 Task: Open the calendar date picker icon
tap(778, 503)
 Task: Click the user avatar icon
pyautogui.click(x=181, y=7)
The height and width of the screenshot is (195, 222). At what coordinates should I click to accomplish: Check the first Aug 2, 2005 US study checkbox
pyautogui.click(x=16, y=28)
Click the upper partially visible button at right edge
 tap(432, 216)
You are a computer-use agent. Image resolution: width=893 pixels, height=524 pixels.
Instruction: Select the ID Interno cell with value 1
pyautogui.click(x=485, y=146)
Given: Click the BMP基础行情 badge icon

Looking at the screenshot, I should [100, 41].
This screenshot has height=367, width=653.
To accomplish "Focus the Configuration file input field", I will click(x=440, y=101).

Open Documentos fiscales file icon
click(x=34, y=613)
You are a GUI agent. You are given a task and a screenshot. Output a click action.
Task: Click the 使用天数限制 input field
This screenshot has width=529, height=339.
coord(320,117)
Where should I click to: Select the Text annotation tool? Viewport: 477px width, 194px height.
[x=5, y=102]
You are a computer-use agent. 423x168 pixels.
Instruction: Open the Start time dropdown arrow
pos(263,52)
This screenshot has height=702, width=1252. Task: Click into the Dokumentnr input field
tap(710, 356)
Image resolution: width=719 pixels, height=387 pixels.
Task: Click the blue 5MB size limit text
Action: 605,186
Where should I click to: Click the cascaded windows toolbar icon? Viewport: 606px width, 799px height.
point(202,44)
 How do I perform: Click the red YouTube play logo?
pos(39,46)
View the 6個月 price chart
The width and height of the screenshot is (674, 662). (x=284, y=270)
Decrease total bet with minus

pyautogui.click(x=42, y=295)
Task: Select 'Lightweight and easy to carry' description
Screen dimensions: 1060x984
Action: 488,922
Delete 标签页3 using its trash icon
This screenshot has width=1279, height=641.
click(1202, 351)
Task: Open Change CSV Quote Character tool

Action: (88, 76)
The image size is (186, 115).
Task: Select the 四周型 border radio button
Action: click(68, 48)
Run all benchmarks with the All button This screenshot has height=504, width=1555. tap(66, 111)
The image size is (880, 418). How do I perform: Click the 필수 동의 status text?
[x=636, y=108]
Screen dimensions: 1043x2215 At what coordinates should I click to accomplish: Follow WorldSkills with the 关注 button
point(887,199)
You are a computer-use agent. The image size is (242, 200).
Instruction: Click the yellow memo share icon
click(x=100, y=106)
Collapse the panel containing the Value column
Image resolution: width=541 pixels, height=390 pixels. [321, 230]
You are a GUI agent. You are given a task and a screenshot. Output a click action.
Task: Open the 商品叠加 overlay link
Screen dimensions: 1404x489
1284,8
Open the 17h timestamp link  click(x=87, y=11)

▶ [Prompt] Using the entries above, give again exactly the lines from the line holding "Instruction: Open the" through the line holding "Task: Select 'Lightweight". Include both end lines and nothing else.

▶ [Answer for the task]
Instruction: Open the Start time dropdown arrow
pos(263,52)
This screenshot has height=702, width=1252. Task: Click into the Dokumentnr input field
tap(710, 356)
Image resolution: width=719 pixels, height=387 pixels.
Task: Click the blue 5MB size limit text
Action: 605,186
Where should I click to: Click the cascaded windows toolbar icon? Viewport: 606px width, 799px height.
point(202,44)
 How do I perform: Click the red YouTube play logo?
pos(39,46)
View the 6個月 price chart
The width and height of the screenshot is (674, 662). (x=284, y=270)
Decrease total bet with minus

pyautogui.click(x=42, y=295)
Task: Select 'Lightweight and easy to carry' description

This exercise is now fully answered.